It was uncomfortable watching reasonably talented actors run around like neanderthals in an utterly unnecessary episode. Apparently, designing a virus which can turn an alien into one of your people by literally rewriting their DNA and booting up a copy of your species' brainwaves is so easy a caveman can do it.

"Pretty laughable really, when those same folks have accepted Warp drive, replicators, transporters and sub-space communications as gospel for 50 years."
- Yanks

I don't think this is a sensible comparison. Warp drive and transporters are a founding conceit, without which we wouldn't have Star Trek. I mean, we *might*, but we'd have to sub in cryostasis ships/generation ships and shuttlepods. But I'm getting away from my real point which is:

Warp drive and transporters, while obviously not real, are somewhere on the very fringes of speculative science. We may never have those technologies -- they may, in fact be entirely impossible. *However*, we don't know that yet, and there are actual, real physicists who are entertaining the thoughts. Replicators are just a variation on transporters.

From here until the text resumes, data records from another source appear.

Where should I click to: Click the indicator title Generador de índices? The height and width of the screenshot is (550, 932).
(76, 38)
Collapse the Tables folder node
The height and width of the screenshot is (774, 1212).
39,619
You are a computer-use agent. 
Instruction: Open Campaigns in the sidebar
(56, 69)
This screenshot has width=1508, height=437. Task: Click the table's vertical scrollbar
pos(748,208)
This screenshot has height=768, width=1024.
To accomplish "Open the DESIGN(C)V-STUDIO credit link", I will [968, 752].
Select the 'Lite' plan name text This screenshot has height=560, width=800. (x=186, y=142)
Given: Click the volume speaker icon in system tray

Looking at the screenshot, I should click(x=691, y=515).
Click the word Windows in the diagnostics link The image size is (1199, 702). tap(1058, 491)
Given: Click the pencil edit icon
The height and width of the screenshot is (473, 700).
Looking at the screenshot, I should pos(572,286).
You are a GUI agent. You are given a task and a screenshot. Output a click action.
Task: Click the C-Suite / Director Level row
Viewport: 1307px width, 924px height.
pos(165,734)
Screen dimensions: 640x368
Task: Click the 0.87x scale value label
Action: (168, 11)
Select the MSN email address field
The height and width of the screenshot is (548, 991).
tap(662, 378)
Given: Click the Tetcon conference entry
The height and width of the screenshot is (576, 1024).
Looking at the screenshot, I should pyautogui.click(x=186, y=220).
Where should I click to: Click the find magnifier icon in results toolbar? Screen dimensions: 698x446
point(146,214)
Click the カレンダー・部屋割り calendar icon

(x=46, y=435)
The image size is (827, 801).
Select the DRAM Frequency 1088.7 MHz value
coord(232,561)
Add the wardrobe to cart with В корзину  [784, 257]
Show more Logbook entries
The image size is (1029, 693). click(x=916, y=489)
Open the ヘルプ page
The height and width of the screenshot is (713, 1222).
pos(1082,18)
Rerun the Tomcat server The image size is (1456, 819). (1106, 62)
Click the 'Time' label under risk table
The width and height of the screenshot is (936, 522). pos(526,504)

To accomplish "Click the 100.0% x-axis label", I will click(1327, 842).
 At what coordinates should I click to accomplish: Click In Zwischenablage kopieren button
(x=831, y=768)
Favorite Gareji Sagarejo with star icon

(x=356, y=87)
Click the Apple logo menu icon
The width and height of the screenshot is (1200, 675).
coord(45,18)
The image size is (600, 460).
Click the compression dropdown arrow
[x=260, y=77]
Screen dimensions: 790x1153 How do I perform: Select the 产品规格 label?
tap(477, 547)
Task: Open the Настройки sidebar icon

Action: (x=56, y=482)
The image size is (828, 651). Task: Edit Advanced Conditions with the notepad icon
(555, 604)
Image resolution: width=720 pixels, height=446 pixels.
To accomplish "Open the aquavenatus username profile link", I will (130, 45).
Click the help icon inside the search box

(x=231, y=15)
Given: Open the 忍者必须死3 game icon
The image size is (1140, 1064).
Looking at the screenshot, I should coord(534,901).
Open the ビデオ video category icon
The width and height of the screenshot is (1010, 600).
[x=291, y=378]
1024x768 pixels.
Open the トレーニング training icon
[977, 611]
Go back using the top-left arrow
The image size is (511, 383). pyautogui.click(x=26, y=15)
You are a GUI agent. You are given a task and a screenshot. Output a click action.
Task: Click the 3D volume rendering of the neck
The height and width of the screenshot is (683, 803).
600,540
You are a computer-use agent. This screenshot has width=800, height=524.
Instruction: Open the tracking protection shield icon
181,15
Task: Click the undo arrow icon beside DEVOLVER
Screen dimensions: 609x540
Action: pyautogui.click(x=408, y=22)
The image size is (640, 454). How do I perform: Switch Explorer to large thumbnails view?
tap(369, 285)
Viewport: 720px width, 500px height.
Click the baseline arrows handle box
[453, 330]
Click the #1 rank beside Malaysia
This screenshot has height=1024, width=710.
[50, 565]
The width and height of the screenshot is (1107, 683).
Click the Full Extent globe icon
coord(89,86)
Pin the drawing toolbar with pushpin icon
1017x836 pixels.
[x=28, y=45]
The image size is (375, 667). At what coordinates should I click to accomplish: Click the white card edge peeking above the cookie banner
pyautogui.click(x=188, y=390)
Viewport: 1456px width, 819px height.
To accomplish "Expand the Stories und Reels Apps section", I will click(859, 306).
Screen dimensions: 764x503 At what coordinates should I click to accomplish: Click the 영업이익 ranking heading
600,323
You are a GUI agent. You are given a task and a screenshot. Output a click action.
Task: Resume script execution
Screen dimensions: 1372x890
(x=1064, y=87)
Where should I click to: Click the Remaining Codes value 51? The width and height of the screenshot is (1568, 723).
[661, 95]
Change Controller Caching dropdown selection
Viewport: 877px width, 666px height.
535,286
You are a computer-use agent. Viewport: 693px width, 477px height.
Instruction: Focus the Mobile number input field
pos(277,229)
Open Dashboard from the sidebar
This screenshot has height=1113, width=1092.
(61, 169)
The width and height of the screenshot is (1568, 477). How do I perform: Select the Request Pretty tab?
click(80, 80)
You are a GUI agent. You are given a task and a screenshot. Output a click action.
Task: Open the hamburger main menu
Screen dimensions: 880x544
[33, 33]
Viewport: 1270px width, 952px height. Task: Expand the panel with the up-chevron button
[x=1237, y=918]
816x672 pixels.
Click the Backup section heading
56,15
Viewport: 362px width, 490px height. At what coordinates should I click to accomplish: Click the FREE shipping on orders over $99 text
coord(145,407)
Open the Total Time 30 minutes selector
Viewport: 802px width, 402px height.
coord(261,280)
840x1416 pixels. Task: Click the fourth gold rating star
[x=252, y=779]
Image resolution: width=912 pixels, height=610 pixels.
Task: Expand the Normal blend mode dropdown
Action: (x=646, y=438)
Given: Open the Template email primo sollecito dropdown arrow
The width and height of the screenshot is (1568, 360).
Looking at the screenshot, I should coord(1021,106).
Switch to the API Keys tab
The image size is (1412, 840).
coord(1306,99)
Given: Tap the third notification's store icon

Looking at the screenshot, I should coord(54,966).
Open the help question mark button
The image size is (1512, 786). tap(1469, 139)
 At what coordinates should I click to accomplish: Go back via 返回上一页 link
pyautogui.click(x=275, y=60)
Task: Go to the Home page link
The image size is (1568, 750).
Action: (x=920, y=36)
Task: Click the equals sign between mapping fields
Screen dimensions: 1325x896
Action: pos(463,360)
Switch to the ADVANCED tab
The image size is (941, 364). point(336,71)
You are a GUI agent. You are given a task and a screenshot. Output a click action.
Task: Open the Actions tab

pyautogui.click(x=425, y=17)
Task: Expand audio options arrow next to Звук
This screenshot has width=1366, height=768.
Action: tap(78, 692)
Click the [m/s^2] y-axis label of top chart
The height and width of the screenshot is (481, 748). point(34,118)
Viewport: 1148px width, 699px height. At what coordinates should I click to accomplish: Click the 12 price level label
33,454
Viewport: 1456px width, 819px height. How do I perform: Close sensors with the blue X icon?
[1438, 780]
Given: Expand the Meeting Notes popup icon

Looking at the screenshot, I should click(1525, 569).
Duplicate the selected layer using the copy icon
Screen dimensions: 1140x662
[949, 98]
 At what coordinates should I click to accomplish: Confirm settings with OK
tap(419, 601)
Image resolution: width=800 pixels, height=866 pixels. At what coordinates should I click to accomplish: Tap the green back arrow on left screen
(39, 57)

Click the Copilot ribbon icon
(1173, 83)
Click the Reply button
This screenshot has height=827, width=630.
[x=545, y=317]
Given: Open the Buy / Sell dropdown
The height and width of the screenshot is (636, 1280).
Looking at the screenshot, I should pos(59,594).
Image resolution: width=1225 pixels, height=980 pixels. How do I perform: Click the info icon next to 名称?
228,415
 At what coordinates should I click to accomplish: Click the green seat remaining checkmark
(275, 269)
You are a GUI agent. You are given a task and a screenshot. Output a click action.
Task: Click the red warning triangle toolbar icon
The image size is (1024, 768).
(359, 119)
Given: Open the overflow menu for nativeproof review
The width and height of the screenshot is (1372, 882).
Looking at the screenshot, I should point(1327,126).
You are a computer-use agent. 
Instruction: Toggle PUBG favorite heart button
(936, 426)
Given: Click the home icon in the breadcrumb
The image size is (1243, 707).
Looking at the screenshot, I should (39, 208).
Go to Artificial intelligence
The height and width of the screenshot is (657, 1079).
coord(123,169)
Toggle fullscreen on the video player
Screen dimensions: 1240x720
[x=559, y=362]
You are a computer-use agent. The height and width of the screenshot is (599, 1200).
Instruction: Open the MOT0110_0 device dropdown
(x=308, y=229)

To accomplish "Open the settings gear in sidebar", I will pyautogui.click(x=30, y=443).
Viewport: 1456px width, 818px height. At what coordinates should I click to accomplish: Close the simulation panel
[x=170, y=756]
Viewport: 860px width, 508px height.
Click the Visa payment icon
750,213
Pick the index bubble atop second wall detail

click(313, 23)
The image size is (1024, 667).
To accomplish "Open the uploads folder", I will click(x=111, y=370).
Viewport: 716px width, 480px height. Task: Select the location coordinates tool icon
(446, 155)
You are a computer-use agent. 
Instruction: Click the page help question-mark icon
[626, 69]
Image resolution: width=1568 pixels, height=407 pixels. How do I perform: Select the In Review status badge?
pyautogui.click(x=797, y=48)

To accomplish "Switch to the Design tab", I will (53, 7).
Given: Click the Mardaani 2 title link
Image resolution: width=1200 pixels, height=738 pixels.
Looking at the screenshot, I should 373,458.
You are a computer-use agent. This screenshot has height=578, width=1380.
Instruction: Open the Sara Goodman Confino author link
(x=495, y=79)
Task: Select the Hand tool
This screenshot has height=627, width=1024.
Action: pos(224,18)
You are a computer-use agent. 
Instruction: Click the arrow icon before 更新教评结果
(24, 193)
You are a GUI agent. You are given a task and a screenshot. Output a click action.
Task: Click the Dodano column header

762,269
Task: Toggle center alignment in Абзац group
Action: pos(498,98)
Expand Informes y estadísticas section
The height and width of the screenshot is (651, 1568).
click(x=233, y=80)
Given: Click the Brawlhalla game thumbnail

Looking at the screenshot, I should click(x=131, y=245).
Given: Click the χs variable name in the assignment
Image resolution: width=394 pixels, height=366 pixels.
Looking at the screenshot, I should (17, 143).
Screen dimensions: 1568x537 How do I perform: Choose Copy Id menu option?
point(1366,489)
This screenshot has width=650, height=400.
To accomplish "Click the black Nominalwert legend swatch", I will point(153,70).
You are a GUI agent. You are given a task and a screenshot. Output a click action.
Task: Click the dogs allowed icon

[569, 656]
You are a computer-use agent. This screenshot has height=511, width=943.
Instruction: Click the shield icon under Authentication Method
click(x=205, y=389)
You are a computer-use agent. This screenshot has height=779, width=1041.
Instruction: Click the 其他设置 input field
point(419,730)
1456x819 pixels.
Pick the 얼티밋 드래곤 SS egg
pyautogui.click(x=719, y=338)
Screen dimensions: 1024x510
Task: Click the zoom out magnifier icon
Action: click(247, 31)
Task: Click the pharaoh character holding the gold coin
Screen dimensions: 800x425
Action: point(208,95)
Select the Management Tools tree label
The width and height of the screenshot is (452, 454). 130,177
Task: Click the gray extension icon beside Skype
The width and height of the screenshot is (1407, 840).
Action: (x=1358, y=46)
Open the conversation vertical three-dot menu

Subspace -- okay. There's no such real hypothetical that I'm aware of. Maybe you could say it's just another name for extra dimensions/bubble universe theory, which is also somewhere on the fringe of speculative science.

Point is, I (and apparently millions of Trek fans) are willing to suspend disbelief when the science seems at least somewhat plausible.

Rewriting DNA, and suddenly undergoing extreme physiological changes (altered bone structure, extreme hair growth within seconds, altered respiratory system [sudden gills],) is simply not plausible. Not even the fringes of biology (to the extent that I'm familiar) has *any* speculative science to support the idea that a virus/pathogen could literally turn you into a different species, write new data (language, memories, personhood etc) to your brain, radically re-engineer your respiratory, circulatory, and/or nervous systems, do so within minutes, AND somehow leave enough of your previous body/identity intact so as to return FULLY back to normal with the simple injection of an antidote?

That's not how biology works. That's not even how biology *could* work. If you make sudden, massive edits to a person's DNA, they get cancer and die.

Things like warp drive and transporters are a plausible --even if just on a fringe level-- conceit that allows Star Trek to exist. The completely asinine 'Extinction', 'Threshold', and 'Genesis' ideas on biology are the stuff of saturday morning cartoons (I should know, see my username).

I like saturday morning cartoons. But Star Trek isn't --and shouldn't!-- be a saturday morning cartoon. Not the live-action, mainline canon series, anyway.

Star Trek should ask sensible, compelling questions. Or even fringe-sensible, but still compelling questions. This asked neither. This is dreck.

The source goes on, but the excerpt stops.